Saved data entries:
_ _ _ _ _ _ _

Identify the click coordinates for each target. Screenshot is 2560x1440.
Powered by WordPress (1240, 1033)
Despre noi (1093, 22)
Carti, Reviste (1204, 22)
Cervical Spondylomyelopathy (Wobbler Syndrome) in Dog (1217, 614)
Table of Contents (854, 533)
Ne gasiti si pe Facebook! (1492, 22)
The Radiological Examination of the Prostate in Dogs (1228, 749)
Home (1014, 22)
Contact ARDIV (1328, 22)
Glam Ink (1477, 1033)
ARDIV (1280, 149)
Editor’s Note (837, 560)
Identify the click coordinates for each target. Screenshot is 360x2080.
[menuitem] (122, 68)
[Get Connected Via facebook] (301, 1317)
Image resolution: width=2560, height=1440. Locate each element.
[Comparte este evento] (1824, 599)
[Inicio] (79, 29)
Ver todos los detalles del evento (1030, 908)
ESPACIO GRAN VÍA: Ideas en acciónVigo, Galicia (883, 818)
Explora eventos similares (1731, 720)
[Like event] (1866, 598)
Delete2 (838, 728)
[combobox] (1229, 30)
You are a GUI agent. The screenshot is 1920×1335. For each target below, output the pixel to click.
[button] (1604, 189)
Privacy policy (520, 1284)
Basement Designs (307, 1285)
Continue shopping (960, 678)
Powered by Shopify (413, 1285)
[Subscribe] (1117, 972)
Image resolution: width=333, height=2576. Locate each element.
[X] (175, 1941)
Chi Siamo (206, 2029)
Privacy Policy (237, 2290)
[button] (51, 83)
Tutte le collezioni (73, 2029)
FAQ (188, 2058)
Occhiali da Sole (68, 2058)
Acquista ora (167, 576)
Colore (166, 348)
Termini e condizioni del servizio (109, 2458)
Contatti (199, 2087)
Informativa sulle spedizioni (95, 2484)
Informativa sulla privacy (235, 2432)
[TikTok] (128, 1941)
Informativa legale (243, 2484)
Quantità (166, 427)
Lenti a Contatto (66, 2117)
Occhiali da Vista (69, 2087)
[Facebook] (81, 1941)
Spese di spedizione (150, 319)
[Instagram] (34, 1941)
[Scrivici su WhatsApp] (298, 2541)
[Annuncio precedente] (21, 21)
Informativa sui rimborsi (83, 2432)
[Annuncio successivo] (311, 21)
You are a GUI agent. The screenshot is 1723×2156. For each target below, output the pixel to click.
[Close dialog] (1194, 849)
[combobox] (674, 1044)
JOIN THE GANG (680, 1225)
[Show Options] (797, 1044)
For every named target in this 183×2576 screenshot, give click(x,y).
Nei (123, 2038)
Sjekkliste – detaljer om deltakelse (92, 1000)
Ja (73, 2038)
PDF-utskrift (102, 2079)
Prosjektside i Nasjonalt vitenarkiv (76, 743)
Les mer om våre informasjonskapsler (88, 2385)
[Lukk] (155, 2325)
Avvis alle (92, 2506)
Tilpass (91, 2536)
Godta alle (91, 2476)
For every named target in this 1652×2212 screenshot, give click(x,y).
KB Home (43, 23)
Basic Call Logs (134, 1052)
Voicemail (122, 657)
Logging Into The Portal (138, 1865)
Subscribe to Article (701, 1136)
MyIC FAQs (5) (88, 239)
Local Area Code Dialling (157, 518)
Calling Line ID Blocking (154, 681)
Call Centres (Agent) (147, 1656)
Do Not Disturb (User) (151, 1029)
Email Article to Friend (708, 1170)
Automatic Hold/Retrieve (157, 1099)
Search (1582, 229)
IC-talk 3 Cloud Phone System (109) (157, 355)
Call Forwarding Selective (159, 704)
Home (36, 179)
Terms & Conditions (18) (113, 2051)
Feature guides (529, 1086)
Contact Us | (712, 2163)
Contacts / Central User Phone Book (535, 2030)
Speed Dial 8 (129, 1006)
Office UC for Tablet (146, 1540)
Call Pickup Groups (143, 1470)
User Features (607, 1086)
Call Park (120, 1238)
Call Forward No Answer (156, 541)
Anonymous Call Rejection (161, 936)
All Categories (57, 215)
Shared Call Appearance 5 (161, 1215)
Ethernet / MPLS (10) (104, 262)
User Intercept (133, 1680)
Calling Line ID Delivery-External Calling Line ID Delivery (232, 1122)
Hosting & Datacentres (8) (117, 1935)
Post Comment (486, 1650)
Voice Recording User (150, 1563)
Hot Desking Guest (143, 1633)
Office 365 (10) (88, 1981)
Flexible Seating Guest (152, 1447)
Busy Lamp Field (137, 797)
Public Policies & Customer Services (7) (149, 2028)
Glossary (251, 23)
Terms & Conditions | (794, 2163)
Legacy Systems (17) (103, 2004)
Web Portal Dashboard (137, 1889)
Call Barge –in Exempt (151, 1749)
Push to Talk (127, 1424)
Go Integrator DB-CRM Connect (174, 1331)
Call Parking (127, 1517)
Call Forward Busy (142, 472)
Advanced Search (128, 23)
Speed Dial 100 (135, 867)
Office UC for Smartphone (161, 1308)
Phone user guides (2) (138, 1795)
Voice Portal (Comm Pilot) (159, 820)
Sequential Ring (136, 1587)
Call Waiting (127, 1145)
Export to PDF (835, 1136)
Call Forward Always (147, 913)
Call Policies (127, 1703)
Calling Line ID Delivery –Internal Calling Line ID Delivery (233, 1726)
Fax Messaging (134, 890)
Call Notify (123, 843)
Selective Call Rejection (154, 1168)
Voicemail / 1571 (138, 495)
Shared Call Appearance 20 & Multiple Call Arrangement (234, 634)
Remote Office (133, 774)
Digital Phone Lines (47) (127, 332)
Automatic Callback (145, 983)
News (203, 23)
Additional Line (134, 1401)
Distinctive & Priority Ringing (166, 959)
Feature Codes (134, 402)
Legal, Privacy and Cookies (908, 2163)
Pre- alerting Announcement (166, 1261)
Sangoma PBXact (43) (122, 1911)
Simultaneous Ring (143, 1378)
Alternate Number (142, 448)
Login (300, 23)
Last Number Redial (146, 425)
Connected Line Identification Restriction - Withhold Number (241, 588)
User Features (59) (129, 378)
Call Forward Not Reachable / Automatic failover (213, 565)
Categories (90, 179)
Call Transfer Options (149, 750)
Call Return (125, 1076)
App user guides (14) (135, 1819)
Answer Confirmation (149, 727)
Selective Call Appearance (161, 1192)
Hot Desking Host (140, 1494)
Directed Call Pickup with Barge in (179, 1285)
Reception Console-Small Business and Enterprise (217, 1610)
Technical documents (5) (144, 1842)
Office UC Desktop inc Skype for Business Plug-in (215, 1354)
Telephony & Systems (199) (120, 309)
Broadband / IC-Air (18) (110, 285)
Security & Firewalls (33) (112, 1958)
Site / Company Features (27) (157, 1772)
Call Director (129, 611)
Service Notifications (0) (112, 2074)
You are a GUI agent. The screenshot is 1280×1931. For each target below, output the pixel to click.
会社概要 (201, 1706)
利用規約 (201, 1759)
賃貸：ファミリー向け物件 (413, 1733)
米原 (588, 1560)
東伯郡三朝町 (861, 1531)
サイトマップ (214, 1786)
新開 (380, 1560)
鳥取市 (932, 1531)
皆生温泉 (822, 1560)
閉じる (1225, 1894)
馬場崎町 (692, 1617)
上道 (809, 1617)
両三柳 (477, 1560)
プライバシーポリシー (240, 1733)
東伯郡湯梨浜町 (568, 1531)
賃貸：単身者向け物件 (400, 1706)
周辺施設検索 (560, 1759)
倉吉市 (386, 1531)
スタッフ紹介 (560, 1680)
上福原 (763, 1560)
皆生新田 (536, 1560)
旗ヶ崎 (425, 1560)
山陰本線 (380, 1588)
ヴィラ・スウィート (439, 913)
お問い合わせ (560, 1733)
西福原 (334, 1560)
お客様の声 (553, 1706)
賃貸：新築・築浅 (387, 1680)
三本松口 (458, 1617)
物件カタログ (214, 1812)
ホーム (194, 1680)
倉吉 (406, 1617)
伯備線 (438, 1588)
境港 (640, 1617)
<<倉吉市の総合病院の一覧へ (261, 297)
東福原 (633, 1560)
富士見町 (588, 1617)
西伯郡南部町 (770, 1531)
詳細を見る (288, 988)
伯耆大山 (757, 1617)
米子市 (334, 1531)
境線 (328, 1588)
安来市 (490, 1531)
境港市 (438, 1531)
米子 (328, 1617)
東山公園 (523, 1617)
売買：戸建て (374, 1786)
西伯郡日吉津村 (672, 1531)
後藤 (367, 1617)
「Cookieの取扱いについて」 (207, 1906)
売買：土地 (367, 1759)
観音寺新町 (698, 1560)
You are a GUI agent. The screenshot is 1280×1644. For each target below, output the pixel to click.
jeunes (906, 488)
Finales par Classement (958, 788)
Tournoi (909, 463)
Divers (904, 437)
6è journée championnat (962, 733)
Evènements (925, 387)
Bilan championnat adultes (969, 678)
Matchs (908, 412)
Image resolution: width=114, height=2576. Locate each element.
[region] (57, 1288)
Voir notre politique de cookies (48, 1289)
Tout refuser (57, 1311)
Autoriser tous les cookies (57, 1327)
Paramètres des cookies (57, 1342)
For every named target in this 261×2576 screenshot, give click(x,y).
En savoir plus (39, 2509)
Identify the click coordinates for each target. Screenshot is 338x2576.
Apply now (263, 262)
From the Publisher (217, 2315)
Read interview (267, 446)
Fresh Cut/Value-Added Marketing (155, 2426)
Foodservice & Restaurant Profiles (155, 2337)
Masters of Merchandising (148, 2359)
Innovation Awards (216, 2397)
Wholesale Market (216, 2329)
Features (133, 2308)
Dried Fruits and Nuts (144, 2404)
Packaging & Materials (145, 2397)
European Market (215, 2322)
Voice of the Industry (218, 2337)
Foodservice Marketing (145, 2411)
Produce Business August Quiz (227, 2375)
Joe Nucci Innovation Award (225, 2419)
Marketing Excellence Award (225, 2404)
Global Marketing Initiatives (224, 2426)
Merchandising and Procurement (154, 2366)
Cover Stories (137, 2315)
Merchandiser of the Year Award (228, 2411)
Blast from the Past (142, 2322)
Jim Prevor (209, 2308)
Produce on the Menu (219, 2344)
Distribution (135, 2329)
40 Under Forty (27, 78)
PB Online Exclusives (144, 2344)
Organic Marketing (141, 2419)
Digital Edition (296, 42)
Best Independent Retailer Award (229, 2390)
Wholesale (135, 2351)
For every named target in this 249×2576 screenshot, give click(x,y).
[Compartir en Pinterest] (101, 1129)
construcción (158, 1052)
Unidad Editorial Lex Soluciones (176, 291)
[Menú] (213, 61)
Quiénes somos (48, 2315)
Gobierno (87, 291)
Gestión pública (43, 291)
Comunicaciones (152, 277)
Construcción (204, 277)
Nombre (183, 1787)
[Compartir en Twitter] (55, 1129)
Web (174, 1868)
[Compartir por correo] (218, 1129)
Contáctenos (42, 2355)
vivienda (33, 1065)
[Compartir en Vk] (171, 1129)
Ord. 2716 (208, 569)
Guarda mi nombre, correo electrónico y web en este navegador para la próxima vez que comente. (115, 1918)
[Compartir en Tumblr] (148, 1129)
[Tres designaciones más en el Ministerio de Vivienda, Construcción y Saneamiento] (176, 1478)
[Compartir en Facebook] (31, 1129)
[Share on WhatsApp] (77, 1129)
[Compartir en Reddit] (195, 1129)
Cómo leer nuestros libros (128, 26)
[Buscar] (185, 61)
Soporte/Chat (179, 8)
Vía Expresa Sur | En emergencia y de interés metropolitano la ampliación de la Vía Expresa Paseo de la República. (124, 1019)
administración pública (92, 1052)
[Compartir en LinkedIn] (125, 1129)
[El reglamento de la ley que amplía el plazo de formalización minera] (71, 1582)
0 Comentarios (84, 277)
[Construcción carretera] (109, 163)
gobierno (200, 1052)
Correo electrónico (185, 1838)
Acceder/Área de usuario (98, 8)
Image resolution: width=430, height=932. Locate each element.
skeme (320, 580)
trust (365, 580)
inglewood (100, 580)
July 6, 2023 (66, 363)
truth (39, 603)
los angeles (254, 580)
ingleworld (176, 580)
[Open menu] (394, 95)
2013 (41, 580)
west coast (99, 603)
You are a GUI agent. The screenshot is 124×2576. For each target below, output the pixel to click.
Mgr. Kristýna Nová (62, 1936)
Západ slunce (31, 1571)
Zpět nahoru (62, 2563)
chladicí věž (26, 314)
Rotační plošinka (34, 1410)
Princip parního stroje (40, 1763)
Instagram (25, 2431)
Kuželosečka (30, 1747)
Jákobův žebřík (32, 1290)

_ _ _ _ _ _ _

- Task to carry out:
For the lines above, output exactly those from the line containing "From the Publisher (217, 2315)" through the line containing "Wholesale Market (216, 2329)", and skip the others.

- Task answer:
From the Publisher (217, 2315)
Read interview (267, 446)
Fresh Cut/Value-Added Marketing (155, 2426)
Foodservice & Restaurant Profiles (155, 2337)
Masters of Merchandising (148, 2359)
Innovation Awards (216, 2397)
Wholesale Market (216, 2329)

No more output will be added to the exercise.